Saved entries
————————

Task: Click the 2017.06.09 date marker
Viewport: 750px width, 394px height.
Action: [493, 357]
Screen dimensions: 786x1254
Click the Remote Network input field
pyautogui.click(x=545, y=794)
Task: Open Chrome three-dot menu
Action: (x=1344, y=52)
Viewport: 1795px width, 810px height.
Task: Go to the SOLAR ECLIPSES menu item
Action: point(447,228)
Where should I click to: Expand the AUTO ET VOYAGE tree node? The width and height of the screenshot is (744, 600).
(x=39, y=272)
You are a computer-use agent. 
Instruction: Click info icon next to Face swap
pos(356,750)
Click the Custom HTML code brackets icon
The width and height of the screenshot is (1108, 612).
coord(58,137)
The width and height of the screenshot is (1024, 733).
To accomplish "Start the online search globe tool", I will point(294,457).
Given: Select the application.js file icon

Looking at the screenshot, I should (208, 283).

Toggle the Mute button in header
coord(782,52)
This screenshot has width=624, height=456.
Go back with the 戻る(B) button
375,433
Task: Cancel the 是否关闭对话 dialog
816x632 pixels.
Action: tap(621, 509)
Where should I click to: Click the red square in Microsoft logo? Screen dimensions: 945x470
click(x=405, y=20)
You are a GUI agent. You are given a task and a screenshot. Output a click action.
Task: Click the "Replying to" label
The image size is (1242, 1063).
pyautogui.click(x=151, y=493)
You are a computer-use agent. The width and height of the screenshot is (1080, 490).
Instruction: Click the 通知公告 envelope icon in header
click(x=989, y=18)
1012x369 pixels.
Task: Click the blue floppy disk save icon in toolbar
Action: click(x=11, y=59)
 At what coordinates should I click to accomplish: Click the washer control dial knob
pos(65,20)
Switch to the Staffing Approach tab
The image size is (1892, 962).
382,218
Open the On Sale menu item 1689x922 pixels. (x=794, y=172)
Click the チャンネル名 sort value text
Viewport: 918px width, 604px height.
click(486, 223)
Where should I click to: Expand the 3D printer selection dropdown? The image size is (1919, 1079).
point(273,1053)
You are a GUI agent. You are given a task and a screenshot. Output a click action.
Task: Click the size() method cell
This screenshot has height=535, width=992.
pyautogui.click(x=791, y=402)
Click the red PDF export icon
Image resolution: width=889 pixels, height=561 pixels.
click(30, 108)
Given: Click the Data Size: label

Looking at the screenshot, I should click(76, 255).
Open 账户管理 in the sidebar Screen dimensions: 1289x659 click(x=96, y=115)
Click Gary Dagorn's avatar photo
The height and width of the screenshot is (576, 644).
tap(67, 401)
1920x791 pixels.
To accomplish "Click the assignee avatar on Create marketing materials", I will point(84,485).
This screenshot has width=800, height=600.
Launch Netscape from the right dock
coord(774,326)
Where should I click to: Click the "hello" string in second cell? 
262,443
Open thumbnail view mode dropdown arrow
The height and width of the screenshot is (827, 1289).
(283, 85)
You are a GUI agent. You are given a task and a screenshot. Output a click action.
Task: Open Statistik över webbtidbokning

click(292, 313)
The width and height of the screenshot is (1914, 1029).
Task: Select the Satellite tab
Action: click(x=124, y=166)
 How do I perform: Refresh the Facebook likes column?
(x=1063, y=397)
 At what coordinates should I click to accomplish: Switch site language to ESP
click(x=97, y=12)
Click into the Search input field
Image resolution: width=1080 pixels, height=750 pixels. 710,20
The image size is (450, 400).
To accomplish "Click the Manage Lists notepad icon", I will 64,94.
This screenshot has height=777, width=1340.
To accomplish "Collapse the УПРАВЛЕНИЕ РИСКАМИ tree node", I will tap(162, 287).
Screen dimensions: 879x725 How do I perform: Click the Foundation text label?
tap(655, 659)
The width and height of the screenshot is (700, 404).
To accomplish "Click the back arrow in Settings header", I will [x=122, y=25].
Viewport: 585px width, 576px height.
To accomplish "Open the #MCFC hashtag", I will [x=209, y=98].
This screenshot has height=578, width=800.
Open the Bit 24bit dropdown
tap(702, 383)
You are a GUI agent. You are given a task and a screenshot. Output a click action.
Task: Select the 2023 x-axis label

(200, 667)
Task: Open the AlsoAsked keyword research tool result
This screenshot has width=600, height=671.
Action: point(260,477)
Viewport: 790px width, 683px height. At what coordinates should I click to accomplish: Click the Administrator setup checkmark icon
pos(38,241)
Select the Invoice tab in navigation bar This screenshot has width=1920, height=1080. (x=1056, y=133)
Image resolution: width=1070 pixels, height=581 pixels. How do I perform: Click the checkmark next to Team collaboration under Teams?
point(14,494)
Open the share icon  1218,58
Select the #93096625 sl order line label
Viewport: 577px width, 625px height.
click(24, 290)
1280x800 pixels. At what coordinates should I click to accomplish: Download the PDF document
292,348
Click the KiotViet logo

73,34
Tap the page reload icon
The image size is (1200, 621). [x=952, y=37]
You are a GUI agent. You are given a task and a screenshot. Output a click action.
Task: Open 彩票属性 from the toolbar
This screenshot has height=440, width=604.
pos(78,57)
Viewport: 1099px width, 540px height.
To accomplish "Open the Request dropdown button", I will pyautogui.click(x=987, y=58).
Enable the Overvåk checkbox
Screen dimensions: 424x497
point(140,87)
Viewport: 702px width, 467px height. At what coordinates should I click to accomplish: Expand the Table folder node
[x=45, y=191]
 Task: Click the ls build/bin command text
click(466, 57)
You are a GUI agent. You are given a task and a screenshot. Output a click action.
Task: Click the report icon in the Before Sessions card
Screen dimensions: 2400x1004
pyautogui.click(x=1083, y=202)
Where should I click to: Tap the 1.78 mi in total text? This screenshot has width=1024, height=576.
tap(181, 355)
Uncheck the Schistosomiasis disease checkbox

————————

| Aim of the task |
Only the lines above from the line containing "This screenshot has height=578, width=800." through the line containing "Open the share" should be retyped, exactly and with both ends included.

| Your solution |
This screenshot has height=578, width=800.
Open the Bit 24bit dropdown
tap(702, 383)
You are a GUI agent. You are given a task and a screenshot. Output a click action.
Task: Select the 2023 x-axis label

(200, 667)
Task: Open the AlsoAsked keyword research tool result
This screenshot has width=600, height=671.
Action: point(260,477)
Viewport: 790px width, 683px height. At what coordinates should I click to accomplish: Click the Administrator setup checkmark icon
pos(38,241)
Select the Invoice tab in navigation bar This screenshot has width=1920, height=1080. (x=1056, y=133)
Image resolution: width=1070 pixels, height=581 pixels. How do I perform: Click the checkmark next to Team collaboration under Teams?
point(14,494)
Open the share icon  1218,58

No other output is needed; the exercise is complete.